What this exercise asks >>
a) Quote the forum argument about fansubs word for word, starting at "Wrong. She was" and ending at "of complete ignorance.".
b) In the forum argument about fansubs, how many factors determine whether copying a work might be noninfringing under the Fair Use rules?
c) Proceed with the forum argument about fansubs, picking up right after its last sentence.

Excerpt to read >>

The question of monetary damages has a major determination on the penalty for infringemnet but not on the fact of whether infringement has occured.
Wrong. She was referring to the Fair Use rules. Copying a work MIGHT be noninfringing depending on 4 factors, one of which is financial/economic impact. (The others are things like quantity of work copied, etc. In fact, if fansubbers had a rule that they'd only do the first 1 or 2 episodes of any series, then they'd come a lot closer to legal Fair Use, since they only copied a small fraction of the total show)
I've never seen a fansub.
Ah, my mistake then. I assumed you had some clue what you were talking about. Instead, it turns out that you're just arguing from a position of complete ignorance.
I, on the other hand, was involved in VHS/post-office fansubbing since back when a 1200bps modem was considered an impressive upgrade. So even if I don't have uncontestable facts to prove my case, I am coming from a position of some experience. (If you want a little more authority, chat with the storekeeper at one of the dedicated anime-shops in Manhattan or Boston. Ask her if internet fansubs are cutting into business!)
Maybe if you walked around a college dorm hall and compare how many students download fansubs versus actually buying legal DVDs, you could learn something. My position isn't a secret; it's pretty self-evident when you get in with the target population.
had it not been for the work of fansubbers making Anime in general accessible to Americans over then past 20 years'
And since the events of 20 years ago have zero bearing on whether or not today's internet fansub releases are helpful or harmful, you haven't answered the question at all. (Since you're not paying attention, I remind you that my starting post already acknowledged that 20 years ago fansubs promoted international anime appreciation, but the industry doesn't need that kind of help today)
PS. It is a spelling error to capitalize "Anime" when it isn't at the beginning of a sentence. (Unless you're talking about an actual person or character named "Anime", which has happened, although it's very rare)

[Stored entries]

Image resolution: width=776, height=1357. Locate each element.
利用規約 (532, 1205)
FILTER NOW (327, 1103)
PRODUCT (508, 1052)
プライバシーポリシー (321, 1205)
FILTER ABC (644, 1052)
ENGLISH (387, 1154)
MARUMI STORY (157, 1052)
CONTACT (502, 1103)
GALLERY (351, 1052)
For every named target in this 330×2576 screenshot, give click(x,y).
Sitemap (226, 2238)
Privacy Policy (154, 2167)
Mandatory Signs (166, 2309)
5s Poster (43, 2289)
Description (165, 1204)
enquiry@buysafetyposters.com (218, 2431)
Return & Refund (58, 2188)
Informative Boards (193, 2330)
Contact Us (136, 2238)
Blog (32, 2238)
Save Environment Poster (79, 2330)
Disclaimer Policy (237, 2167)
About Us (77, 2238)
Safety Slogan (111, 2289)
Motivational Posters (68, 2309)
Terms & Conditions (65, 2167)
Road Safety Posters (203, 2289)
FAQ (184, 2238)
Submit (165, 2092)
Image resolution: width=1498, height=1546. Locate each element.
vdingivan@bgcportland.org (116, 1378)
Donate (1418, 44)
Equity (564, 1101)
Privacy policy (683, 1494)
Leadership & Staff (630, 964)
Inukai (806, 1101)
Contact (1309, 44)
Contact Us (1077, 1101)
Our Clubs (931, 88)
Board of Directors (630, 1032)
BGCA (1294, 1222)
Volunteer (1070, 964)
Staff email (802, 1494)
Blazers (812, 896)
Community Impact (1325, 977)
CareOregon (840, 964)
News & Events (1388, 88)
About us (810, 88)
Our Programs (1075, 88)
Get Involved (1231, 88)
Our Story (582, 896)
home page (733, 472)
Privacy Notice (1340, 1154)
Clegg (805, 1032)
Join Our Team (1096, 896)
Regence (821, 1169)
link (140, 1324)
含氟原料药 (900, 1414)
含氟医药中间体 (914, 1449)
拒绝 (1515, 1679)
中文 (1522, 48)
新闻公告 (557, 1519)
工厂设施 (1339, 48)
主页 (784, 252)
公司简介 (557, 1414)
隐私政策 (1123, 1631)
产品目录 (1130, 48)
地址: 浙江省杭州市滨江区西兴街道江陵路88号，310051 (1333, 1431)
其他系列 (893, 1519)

Task-by-task answers >>
a)
Wrong. She was referring to the Fair Use rules. Copying a work MIGHT be noninfringing depending on 4 factors, one of which is financial/economic impact. (The others are things like quantity of work copied, etc. In fact, if fansubbers had a rule that they'd only do the first 1 or 2 episodes of any series, then they'd come a lot closer to legal Fair Use, since they only copied a small fraction of the total show)
I've never seen a fansub.
Ah, my mistake then. I assumed you had some clue what you were talking about. Instead, it turns out that you're just arguing from a position of complete ignorance.

b) Four factors.

c)
Actually, I'd say (without going to a dictionary, 'cause I'm lazy), that "decimate" means "to destroy all but 10% of its original size
Well yeah, you'd say that. And you'd be wrong. Because I do own a dictionary, and it does mean to kill exactly 1/10th. In fact, Roman legions were threatened that if they retreated from battle, the general would walk down the line and stab every 10th man to "decimate" the unit.
Not necessarily, I can tell you of about 10 series I'm waiting for a US release of so I can buy them and own a high quality copy as well as the DVD extras.
Like many of the responses I've got today, providing one counterexample where something didn't happen doesn't in any way prove that it can NEVER happen. It's hard to prove a negative, and tossing out example after example won't make it easier.
In fact it's unlikely I would have bought these if I hadn't seen them first.
IF that's true, and IF there are enough other people like that to make a substantial boost to sales, then fansubs are still not needed. The producers can easily authorize the release of 1-3 subtitled episodes on the internet as a way to promote and gauge interest.
These type of things are also quite rare. Big O's the only one I know of where more episodes were made because of popularity in the US.
They're not rare anymore. In fact they're planned up front, rather than as surprises after the first run ends, so you won't hear about it as much anymore. Regardless, fansubbers did release copies of Big-O's 2nd season.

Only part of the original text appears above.